_Exercise prompt:_ Look through the material below. Copy every line with the string "progress" in it.

+++ Entries shown

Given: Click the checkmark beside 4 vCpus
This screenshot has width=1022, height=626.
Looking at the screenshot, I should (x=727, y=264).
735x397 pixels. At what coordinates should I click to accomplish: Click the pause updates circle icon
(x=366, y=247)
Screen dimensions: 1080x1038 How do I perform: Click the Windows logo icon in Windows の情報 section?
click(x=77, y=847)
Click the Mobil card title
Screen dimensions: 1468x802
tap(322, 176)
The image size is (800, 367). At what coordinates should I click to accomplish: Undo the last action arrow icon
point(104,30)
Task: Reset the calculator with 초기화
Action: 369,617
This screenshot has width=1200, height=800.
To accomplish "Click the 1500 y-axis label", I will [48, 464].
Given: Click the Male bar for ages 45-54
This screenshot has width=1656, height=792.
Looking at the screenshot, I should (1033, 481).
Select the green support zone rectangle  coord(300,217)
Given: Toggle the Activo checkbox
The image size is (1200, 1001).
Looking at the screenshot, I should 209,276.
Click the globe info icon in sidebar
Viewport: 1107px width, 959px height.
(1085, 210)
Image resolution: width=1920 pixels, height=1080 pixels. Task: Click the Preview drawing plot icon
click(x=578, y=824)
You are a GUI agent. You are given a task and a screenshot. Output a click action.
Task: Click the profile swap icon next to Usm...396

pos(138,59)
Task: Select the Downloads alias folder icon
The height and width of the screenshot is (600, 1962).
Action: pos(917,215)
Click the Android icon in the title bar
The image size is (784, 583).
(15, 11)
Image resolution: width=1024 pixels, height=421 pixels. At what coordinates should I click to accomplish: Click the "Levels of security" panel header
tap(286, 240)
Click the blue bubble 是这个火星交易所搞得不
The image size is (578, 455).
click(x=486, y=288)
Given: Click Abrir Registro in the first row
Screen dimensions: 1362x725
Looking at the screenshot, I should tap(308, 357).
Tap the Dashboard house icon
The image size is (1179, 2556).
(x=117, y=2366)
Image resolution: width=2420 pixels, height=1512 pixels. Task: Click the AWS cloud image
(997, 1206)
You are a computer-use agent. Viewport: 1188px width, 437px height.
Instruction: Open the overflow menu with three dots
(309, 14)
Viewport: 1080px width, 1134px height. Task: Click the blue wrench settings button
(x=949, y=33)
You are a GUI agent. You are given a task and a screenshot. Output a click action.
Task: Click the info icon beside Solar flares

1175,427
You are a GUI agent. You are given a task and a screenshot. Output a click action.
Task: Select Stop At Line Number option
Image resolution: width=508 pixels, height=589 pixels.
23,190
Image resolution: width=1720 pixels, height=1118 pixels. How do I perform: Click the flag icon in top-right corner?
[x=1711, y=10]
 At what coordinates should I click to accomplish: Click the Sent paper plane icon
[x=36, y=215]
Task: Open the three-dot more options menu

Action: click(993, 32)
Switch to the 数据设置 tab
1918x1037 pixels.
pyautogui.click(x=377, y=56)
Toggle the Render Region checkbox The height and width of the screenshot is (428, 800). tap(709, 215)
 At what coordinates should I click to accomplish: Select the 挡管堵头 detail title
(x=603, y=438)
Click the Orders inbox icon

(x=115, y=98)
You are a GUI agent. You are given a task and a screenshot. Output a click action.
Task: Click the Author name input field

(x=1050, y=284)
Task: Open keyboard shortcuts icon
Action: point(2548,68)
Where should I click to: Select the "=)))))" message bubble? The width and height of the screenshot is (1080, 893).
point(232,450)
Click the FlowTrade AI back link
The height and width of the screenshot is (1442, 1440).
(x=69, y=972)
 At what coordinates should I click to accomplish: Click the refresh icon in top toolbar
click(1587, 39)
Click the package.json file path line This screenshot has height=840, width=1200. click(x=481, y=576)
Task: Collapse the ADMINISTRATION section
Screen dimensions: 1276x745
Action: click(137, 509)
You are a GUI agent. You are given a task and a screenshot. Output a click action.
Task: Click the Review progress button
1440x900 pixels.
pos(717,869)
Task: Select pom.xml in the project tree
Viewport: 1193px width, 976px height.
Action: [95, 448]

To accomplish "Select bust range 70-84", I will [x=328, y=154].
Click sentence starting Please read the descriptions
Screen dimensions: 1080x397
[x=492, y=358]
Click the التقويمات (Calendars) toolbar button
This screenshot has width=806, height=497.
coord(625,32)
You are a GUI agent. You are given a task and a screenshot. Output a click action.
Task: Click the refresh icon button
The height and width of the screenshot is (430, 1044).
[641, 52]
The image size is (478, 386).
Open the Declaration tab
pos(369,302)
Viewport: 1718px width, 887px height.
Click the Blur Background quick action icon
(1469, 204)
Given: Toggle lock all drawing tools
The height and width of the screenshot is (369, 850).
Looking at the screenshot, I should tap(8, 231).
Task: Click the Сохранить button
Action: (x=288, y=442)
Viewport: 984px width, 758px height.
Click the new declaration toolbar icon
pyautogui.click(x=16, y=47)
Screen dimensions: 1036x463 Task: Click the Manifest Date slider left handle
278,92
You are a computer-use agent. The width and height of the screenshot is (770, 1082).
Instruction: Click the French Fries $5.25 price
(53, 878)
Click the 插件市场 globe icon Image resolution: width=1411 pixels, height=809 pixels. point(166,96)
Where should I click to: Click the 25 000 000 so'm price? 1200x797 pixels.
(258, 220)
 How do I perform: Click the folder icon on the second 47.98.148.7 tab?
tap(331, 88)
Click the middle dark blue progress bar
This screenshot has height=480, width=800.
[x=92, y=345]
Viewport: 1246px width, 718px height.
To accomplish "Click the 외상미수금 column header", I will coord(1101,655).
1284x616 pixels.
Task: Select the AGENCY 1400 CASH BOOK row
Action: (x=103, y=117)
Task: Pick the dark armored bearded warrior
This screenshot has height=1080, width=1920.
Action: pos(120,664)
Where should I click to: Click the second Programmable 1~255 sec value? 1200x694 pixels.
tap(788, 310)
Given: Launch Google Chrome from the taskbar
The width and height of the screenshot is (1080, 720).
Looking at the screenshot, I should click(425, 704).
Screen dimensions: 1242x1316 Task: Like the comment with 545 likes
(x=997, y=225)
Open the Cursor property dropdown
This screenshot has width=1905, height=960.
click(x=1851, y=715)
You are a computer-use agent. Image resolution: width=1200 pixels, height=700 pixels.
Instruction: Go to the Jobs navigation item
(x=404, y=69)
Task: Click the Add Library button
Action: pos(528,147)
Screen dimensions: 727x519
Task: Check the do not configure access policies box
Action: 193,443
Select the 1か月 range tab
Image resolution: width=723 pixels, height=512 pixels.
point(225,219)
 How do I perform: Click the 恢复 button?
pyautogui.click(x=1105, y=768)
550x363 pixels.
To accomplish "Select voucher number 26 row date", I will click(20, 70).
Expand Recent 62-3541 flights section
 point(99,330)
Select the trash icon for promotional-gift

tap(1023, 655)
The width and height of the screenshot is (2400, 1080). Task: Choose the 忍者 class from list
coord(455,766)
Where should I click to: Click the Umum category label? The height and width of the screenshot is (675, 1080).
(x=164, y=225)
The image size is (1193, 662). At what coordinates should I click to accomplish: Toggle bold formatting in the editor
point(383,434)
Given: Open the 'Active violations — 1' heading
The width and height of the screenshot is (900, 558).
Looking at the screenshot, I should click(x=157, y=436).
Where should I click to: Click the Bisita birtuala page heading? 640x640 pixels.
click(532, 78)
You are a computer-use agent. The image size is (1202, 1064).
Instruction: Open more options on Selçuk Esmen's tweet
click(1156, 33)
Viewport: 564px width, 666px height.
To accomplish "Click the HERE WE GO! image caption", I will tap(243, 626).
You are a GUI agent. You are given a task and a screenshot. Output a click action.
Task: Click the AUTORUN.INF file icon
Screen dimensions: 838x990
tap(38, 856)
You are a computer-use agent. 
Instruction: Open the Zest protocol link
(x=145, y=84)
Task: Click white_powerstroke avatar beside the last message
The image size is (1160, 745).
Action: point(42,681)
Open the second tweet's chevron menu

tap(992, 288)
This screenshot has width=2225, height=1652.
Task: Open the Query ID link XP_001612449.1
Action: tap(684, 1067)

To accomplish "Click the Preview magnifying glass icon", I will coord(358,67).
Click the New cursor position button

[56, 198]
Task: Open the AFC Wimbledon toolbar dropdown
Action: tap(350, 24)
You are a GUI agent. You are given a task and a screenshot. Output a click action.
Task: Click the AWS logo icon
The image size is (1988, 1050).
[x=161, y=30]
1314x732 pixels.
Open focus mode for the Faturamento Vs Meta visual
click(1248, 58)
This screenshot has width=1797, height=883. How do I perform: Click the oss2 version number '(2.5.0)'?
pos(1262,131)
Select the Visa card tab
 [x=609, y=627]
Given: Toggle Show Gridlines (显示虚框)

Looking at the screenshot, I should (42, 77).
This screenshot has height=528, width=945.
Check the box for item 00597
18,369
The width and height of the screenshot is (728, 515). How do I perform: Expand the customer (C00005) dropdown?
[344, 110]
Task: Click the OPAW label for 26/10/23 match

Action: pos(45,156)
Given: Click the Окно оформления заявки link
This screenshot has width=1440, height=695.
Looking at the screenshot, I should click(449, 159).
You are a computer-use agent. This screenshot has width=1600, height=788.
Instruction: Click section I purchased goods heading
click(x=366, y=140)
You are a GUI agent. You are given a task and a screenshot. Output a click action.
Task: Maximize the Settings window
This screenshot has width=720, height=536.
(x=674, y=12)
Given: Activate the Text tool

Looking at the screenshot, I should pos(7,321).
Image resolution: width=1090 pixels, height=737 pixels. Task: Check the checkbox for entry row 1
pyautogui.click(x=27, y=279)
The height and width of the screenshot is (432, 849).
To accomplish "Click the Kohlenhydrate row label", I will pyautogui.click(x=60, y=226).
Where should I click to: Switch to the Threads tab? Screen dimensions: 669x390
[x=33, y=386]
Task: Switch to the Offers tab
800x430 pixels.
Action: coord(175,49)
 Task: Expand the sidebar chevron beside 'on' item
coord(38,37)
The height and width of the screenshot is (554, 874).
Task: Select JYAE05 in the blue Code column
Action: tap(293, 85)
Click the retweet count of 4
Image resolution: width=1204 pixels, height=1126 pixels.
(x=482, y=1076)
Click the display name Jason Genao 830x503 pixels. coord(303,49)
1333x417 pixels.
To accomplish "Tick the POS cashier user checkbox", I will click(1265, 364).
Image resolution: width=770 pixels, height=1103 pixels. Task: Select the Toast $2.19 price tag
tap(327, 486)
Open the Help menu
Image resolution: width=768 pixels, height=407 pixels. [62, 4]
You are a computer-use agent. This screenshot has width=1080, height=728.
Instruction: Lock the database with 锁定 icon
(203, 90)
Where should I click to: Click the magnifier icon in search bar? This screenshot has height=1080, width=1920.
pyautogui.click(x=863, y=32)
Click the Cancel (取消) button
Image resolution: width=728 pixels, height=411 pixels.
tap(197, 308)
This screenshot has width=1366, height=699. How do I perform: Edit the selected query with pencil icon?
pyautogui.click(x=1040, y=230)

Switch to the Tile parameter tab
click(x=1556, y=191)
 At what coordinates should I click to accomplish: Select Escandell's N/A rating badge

++++++

_Output below:_
Task: Click the Review progress button
Click the middle dark blue progress bar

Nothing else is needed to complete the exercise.